During exercise, blood glucose declined similarly across conditions: -4.0 ± 2.8 mmol/L with 50% dose URA-IAsp, -5.1 ± 3.0 mmol/L with 50% dose IAsp, -2.8 ± 3.3 mmol/L with 75% dose URA-IAsp, and -3.4 ± 3.3 mmol/L with 75% dose IAsp. The comparison between 50% dose URA-IAsp and all other conditions showed no significant difference (all p > 0.05). However, the 50% IAsp dose produced significantly greater glucose decline than both 75% reduced dose conditions (p < 0.05). Insulin concentrations differed only by dose amount, not insulin type, from 30 minutes after the first injection.
Safety and tolerability data were not reported.

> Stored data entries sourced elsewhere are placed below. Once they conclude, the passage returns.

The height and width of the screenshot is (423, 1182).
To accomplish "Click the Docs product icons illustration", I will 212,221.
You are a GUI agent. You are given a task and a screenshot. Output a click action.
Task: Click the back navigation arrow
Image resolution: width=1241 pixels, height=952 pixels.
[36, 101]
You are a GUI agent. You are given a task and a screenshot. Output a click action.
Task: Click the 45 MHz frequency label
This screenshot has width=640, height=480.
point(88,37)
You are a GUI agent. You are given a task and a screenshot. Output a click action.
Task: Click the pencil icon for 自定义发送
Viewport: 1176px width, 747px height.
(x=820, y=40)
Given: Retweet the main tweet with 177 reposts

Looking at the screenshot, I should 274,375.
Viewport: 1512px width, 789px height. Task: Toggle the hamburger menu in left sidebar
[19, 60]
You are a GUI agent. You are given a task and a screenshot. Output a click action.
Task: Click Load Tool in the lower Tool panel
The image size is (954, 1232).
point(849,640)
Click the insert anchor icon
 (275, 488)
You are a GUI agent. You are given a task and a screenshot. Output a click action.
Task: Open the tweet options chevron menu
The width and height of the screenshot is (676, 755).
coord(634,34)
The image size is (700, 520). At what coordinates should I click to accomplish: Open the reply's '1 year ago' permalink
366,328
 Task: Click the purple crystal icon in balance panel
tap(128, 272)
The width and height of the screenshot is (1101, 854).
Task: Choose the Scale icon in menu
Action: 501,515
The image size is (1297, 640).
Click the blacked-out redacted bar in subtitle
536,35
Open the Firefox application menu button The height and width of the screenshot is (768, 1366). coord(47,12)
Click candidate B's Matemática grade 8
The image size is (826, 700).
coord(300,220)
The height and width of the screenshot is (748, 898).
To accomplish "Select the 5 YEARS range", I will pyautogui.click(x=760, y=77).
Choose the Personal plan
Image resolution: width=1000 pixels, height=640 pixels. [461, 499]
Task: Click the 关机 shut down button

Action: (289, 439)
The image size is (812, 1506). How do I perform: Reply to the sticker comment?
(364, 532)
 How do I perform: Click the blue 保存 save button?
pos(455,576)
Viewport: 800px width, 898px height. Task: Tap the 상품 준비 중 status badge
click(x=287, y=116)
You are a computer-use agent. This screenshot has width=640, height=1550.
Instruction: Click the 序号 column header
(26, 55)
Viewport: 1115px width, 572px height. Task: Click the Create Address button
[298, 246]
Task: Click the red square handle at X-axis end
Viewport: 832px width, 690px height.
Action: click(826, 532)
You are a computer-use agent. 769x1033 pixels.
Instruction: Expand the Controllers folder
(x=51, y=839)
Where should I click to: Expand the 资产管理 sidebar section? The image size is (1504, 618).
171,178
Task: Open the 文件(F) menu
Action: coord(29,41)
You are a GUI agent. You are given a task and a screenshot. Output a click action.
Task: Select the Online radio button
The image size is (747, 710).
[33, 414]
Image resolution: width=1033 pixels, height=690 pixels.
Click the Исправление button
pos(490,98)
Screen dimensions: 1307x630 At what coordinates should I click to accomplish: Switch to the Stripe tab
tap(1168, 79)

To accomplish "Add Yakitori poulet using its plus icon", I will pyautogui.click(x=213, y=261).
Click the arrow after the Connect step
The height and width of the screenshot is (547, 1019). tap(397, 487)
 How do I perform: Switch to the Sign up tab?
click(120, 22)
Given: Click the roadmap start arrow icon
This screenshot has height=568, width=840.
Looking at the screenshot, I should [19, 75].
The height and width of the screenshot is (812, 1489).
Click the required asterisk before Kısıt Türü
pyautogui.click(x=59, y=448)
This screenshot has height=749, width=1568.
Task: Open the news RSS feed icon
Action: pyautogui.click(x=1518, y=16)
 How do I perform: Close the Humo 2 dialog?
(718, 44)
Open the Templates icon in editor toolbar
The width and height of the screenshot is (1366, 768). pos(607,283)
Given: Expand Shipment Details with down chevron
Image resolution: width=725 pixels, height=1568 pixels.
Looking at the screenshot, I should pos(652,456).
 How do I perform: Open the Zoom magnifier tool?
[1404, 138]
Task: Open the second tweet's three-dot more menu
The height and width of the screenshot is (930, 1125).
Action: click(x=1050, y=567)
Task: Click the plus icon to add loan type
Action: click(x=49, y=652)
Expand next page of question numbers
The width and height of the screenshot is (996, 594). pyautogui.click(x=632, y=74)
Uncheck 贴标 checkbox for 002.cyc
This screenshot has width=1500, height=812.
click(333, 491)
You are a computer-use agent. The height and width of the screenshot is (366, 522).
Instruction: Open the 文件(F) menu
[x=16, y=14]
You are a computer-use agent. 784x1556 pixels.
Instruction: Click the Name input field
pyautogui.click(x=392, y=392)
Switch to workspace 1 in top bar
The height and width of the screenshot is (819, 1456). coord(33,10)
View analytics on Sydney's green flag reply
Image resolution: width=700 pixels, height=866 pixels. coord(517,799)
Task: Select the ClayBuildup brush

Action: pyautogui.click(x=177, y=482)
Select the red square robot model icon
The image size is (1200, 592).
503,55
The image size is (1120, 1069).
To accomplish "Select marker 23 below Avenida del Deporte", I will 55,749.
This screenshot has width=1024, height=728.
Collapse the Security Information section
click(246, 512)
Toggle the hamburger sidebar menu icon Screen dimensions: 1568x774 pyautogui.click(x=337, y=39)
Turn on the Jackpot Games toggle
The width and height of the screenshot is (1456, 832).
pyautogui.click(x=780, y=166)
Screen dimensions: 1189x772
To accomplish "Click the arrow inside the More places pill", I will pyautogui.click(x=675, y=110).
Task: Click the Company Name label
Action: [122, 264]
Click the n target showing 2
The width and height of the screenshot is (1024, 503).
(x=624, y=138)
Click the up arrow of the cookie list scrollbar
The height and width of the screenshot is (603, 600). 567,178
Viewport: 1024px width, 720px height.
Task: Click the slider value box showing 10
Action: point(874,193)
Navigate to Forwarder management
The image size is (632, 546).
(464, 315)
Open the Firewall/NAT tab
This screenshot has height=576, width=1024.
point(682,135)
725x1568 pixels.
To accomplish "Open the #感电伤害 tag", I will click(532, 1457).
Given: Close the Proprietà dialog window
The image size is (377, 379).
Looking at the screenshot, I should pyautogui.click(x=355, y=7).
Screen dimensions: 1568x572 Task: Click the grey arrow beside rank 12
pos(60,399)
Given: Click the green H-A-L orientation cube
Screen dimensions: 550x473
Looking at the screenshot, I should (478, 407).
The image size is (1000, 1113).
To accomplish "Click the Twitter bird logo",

The study was conducted under specific laboratory conditions with a standardized exercise protocol, limiting generalizability to different exercise types, intensities, or durations. Clinical outcomes like hypoglycemia events and patient-reported outcomes were not assessed. While the RCT design supports causal inference for the tested interventions under study conditions, these findings represent preliminary evidence from a single controlled trial. The results suggest that insulin dose reduction magnitude may be more important than insulin type for managing glycemia during moderate exercise in type 1 diabetes, but real-world applicability requires further investigation.